O STJ confirmou a liminar da ministra Maria Thereza. Enquanto todos os recursos não forem julgados, Pimenta continuará livre. Por “presunção de inocência”. Essa expressão jurídica soa como escárnio.

A liberdade de Pimenta é inconcebível do ponto de vista moral. “Para mim, a Justiça não presta neste país. A Justiça só é boa para quem tem dinheiro”, diz João Gomide, pai de Sandra, que sofreu três infartos.

Pimenta diz que “a tragédia deixou duas vítimas: a Sandra, principalmente, e eu”. O pai de Sandra não sente pena: “Peço aos médicos que não me deixem morrer antes de ver o assassino preso”.

Por que é permitido, por que é aceitável neste país demorar tanto para julgar recursos que tenham a ver com homicídio? A vida não deveria ser prioridade para a Justiça? Como a juíza Maria Thereza consegue dormir o sono dos justos?
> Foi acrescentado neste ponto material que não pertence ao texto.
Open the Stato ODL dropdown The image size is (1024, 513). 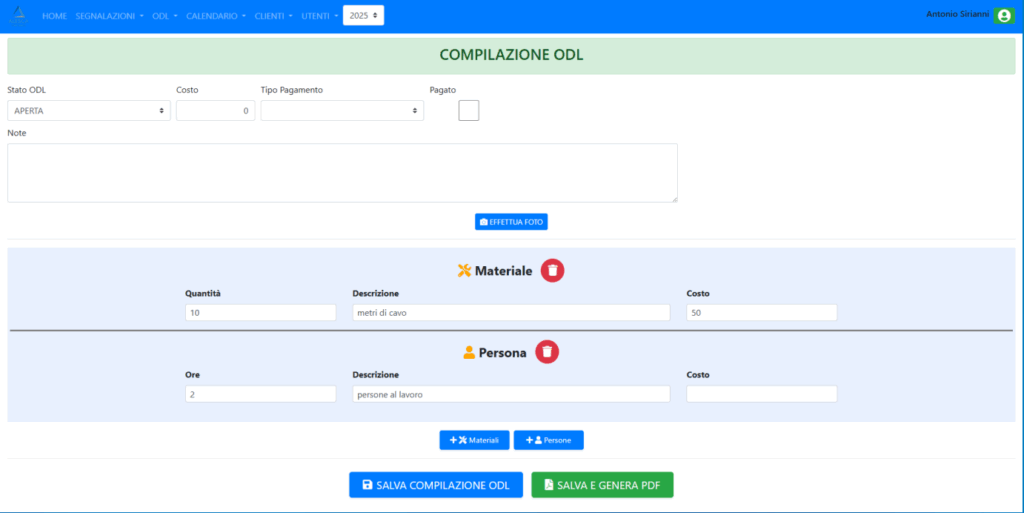point(89,111)
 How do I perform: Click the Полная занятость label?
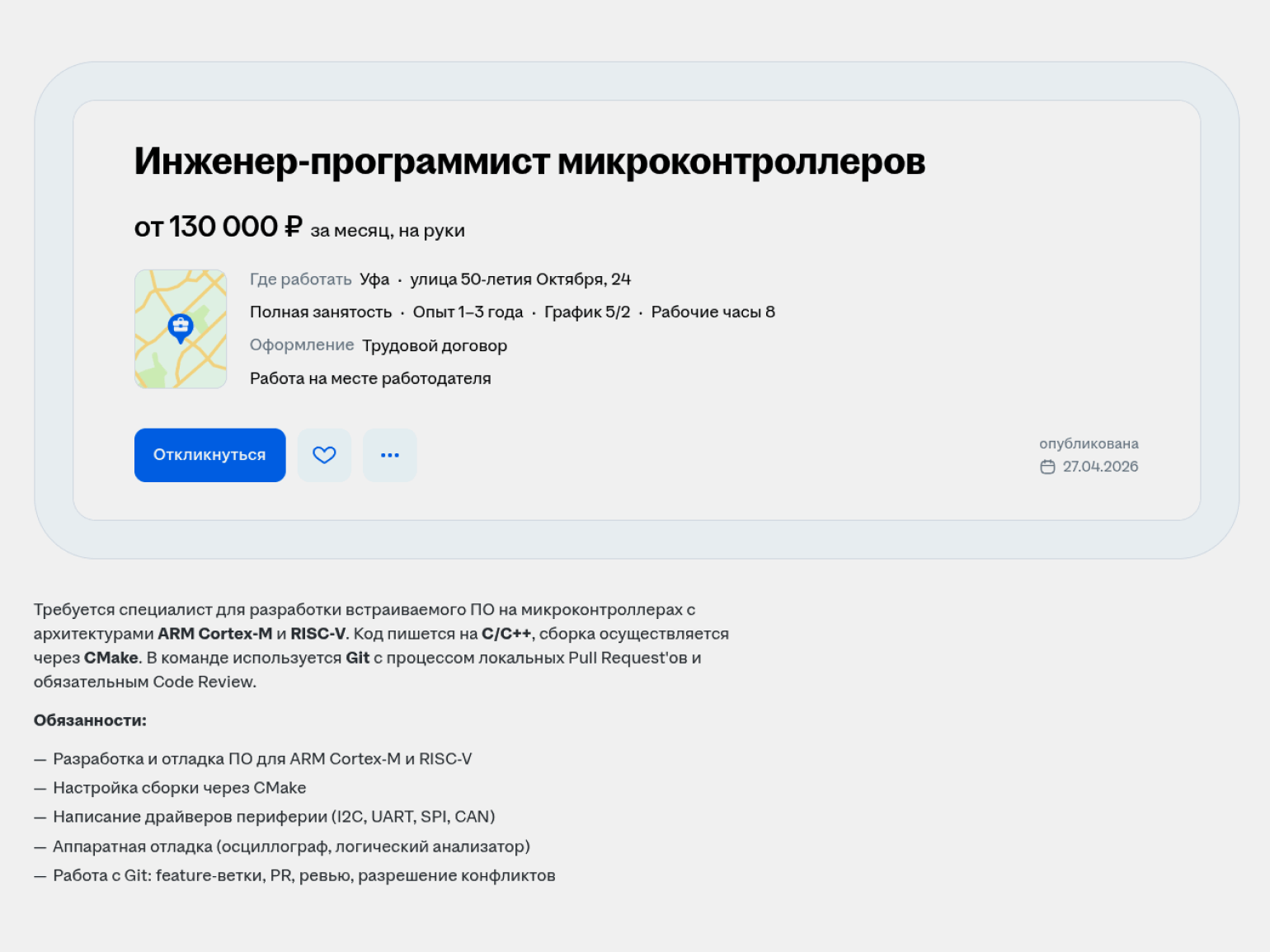pos(321,312)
Agora, o ano é 2011 e, aparentemente, não existe mais recurso ao qual Pimenta Neves possa se agarrar para continuar livre. Precisamos comemorar que o STF tenha agido enfim para começar a reabilitar a imagem da Justiça em crimes de maneira geral, nesse caso específico um crime covarde por motivo torpe, como tantos por aí.

Pimenta Neves tornou-se um símbolo da impunidade por toda a sua história e seu status. Fez tudo que um homem não pode fazer para se impor sobre os desejos de uma mulher. Assediou-a moralmente, despediu-a do jornal para se vingar e, não satisfeito, acabou com a vida dela.

O pai de Sandra, João Gomide, está vivo mas doente, foi entrevistado sobre uma cama, com dificuldade para expressar o sentimento que ele julgava impossível sentir algum dia. Um sentimento de reparação, enfim, diante da prisão de Pimenta Neves, o algoz de sua filha. Mesmo assim, seu João demonstrou serenidade e grandeza humana: “Fico contente pela sua prisão, mas não quero que o machuquem. Minha raiva maior já passou”.

A juíza Ellen Gracie, do Supremo, se dizia constrangida toda vez que o assunto surgia no exterior ou mesmo aqui, no Brasil: “Como justificar que, num delito cometido em 2000, até hoje não cumpre pena o acusado?”, dizia a ministra.

Comemoro a decisão tardia do STF mas aproveito para perguntar: como e por que o Supremo deu habeas corpus para Roger Abdelmassih, o médico multimilionário da clínica do horror de São Paulo, deixando-o em liberdade para fazer o previsível – fugir supostamente para o Líbano? Não deixa de ser outro motivo de constrangimento.

Depois de contrariar o forte apelo por ética da sociedade e reabilitar os políticos fichas-sujas eleitos no ano passado, o Supremo Tribunal Federal parece ter tomado um caminho que aproxima a Justiça brasileira do que se espera dela. Vamos torcer para que a prisão de Pimenta Neves não seja um episódio isolado, mas sim apenas o início de uma outra postura, uma outra atitude, de mais rigor e consequência, que não dependa do prestígio ou da fortuna do réu.

Nota da blogueira: No Brasil, 10 mulheres são mortas por dia, a maioria por atuais ou antigos maridos, namorados ou companheiros, segundo Wânia Izumino, pesquisadora do Núcleo de Estudo da Violência da USP. Calcula-se que, em 25% dos casos, o motivo seja torpe – casos como recusa em fazer sexo ou manter a relação. Em 10%, os crimes são passionais, ligados a ciúmes. O motivo mais frequente são discussões domésticas (50%). O restante dos crimes não tem nada a ver com lar e companheiros ou ex: é relacionado ao uso e venda de drogas.